The 2013 that never ended
There's nothing an AI agent loves more than prior art, and we've been drowning in React code for the better part of a decade now. I've been screaming into the wind about my distaste for squeezing your frontend and backend together in a stinky transpiled bucket of Node, especially when browsers are as capable as they are today, but nobody is listening. To recap, this is what I feel on a macro level:
- Render a static page
- If static isn't enough, render a dynamic one with a capable server framework
- If a dynamic page isn't enough, put some JavaScript in it
- If that's not enough, make the interactive parts work using a frontend framework.
If, for some reason, step four STILL doesn't do the trick, you have my grudging permission to reach for isomorphism (or whatever the equivalent word is in today's frontend parlance, I'm out of the loop) because that's a last-ditch hail-mary type of effort: once you've decided that your frontend and your backend look basically the same when squinting, you've signed up for a world of hurt when it comes to performance, complexity, and security. This just seems like common sense to me, but I have to accept that I'm in the minority now. Everyone immediately reaches for their Hooks™ and Effects™ as soon as the word "website" is mentioned even if it's a terrible fit.

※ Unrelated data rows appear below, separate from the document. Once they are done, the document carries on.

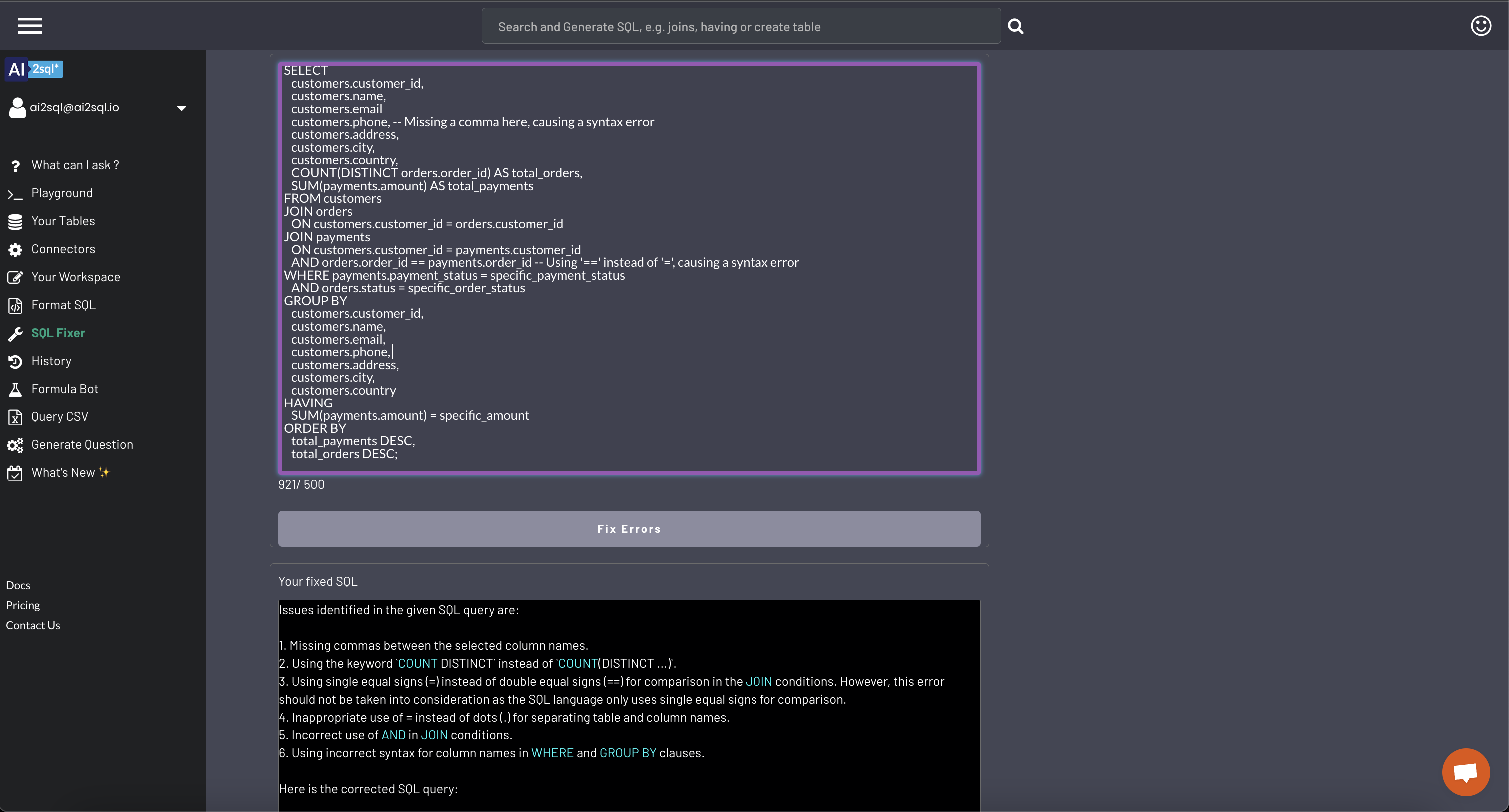
Task: Click into the SQL search input field
Action: (x=741, y=27)

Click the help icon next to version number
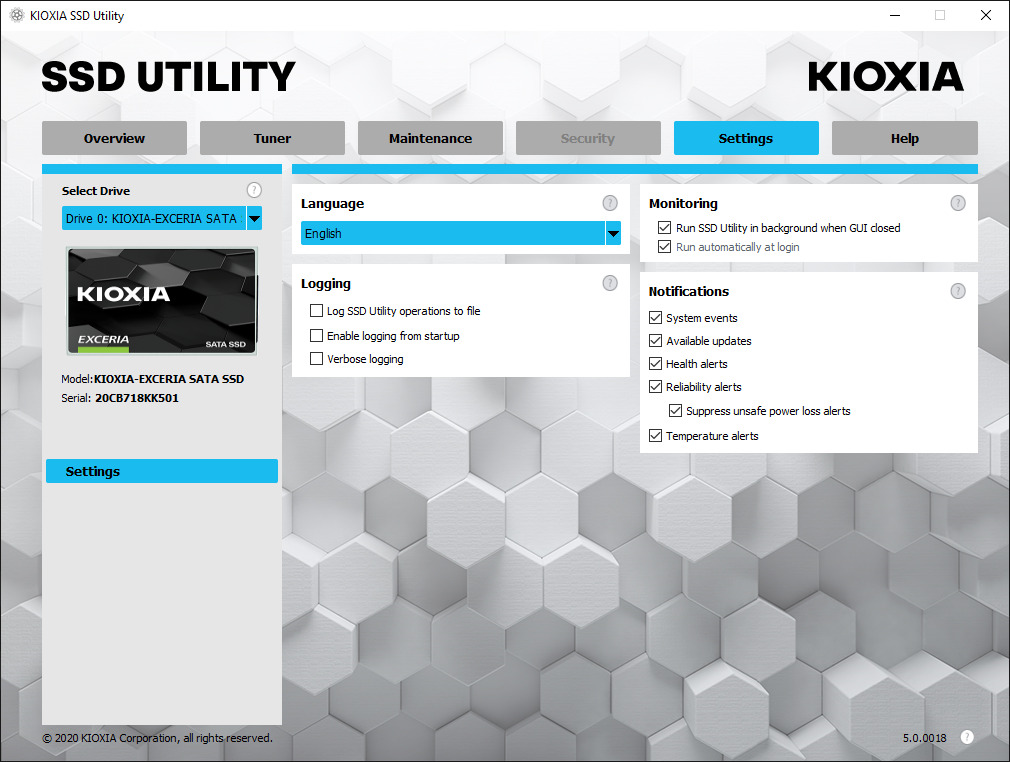coord(967,737)
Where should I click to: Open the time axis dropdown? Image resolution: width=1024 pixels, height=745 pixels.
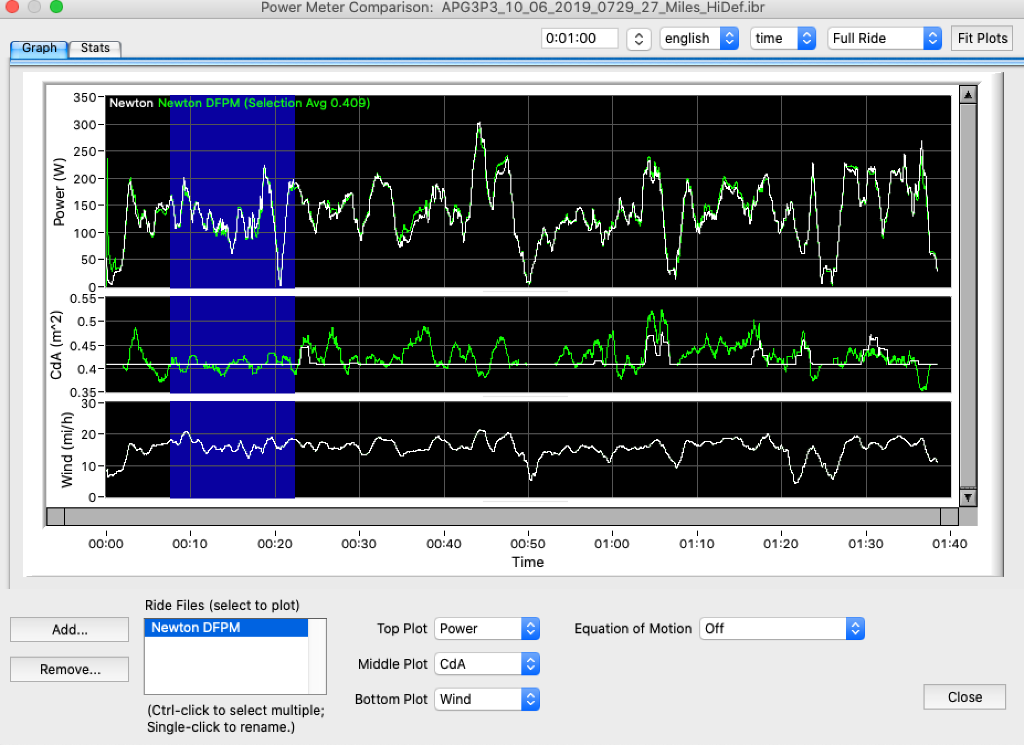(x=783, y=38)
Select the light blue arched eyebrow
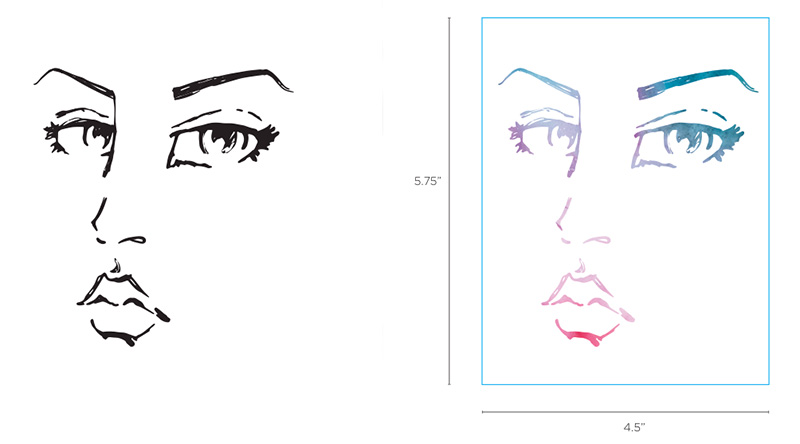Viewport: 800px width, 444px height. pyautogui.click(x=540, y=82)
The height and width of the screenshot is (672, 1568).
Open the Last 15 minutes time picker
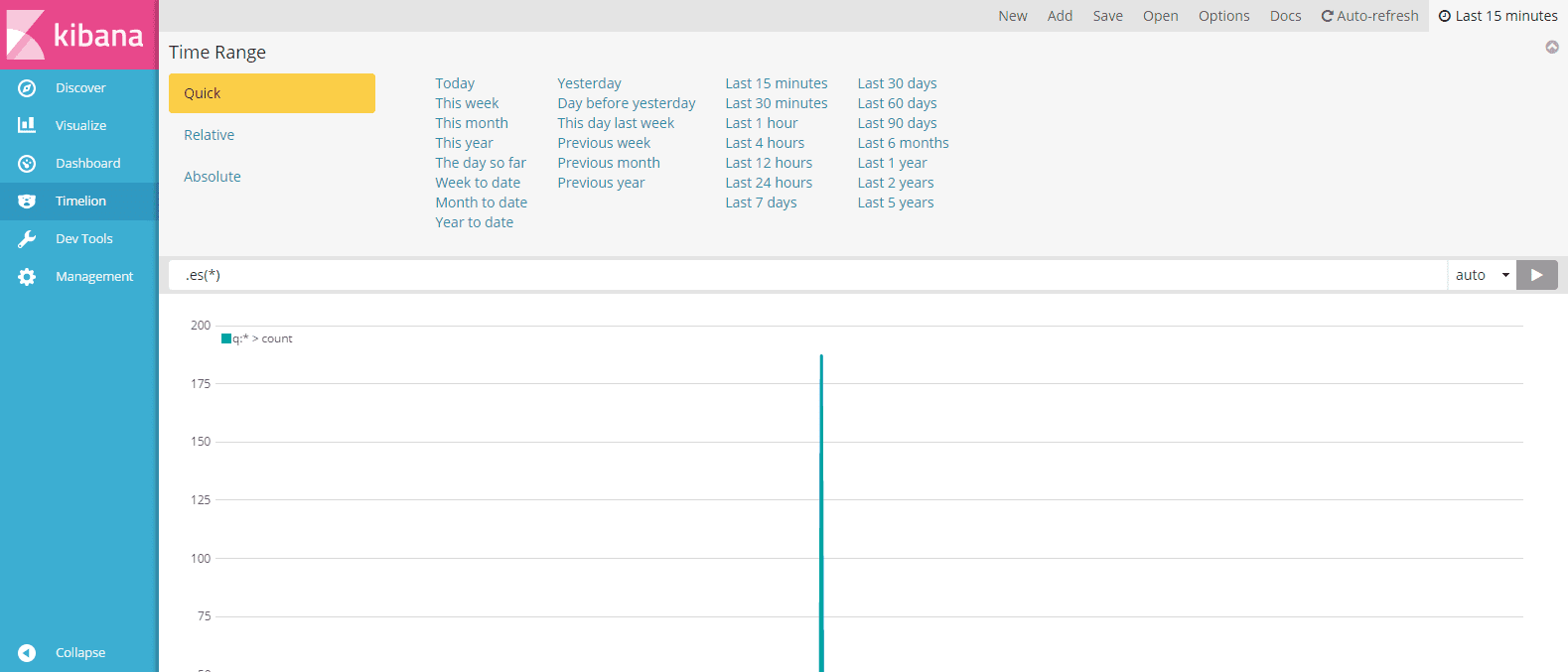tap(1498, 16)
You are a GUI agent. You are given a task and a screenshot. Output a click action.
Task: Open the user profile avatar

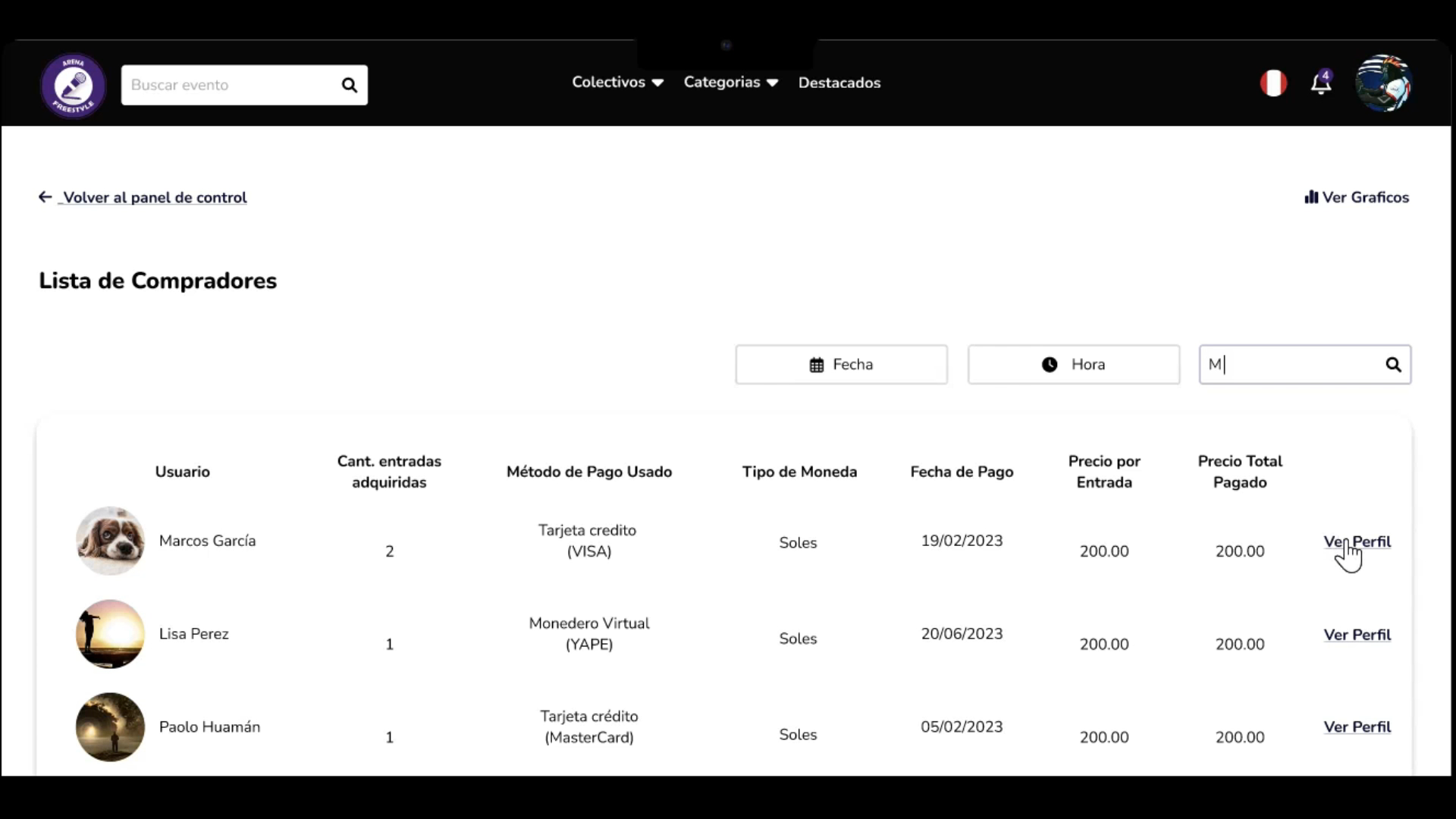[1382, 83]
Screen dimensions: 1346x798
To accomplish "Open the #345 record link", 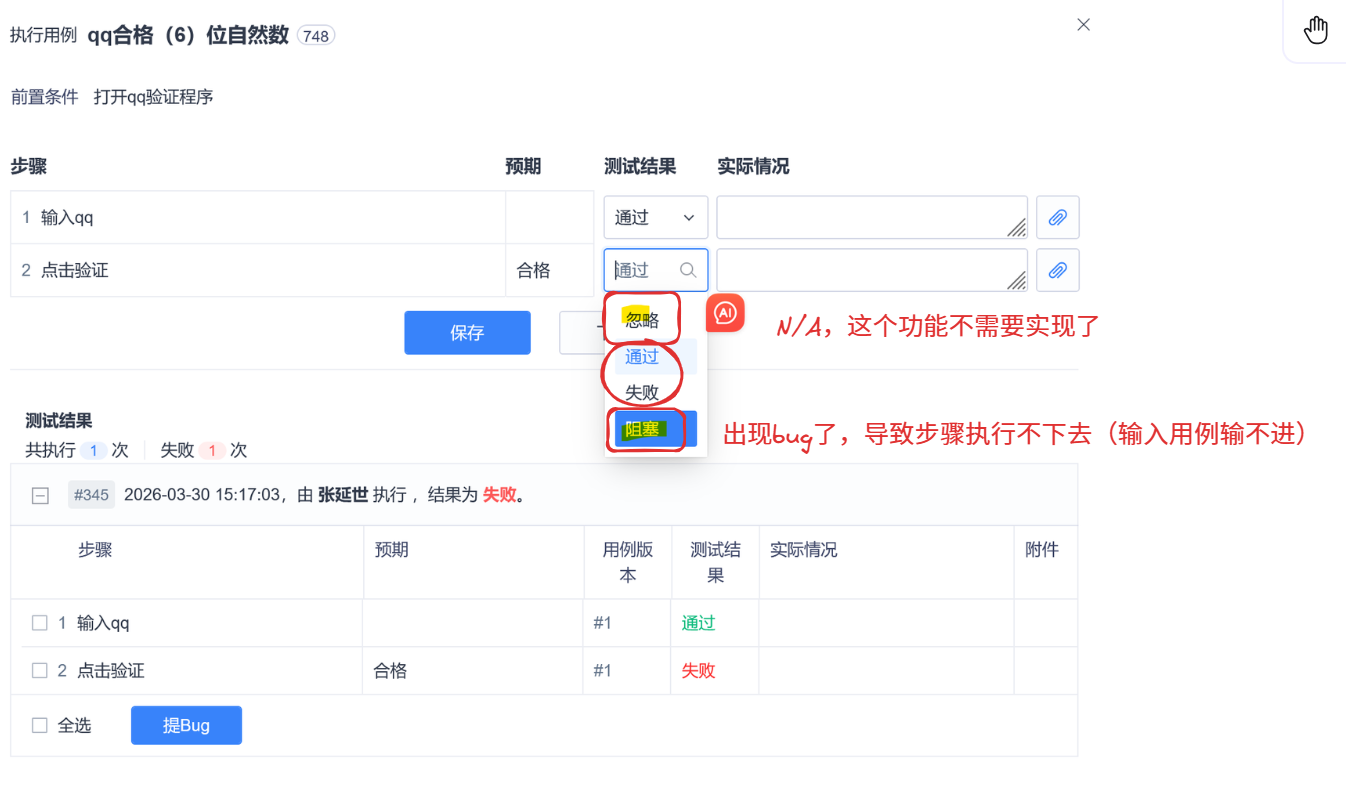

So what then, pray tell, would be the defaultest and most favorite framework for an AI agent today? No, don't answer. I don't like that answer.
Browsers are getting amazing, but will anyone care?
I've been following Stephen Margheim's recent tips for working with dialog elements in HTML. The primitives available to us now are incredibly sophisticated compared to what I grew up with. You can make a complex hamburger menu that launches accessible and keyboard-friendly popovers in all screen sizes without so much as a single line of JavaScript, if you care to. We have view transitions, prefetches, anchor positioning, container queries... the list keeps growing, and interop has never been better. But what will an AI agent do if you tell it to build a hamburger menu? It'll hawk a useEffect(() => {}) with a div role=button loogie in your face. If you tell it to make the menu accessible, it'll roll its eyes, tell you that you're absolutely right and then sprinkle some aria-label attributes on the code. It's grim, and it won't get better, because a year from now AI is going to be subsisting mostly on its own feces like a photonegative Bear Grylls. If Claude is going to be the one writing code from now on, we might as well fire the entire Chrome and Firefox developer teams (Safari's single tired platform engineer has already been smoking pot, playing online poker, and closing as WONTFIX for a couple of years so no big changes needed) and declare browsers Done. Dig out the old "Mission Accomplished" banner and let Dubya make a speech. Welcome to the world of React Forever, as written in 2024! Rotating spinners, grey tombstones on first load, links as button elements, and buttons as divs. Sam Altman's beautiful future is bad news for those of us who actually give a shit.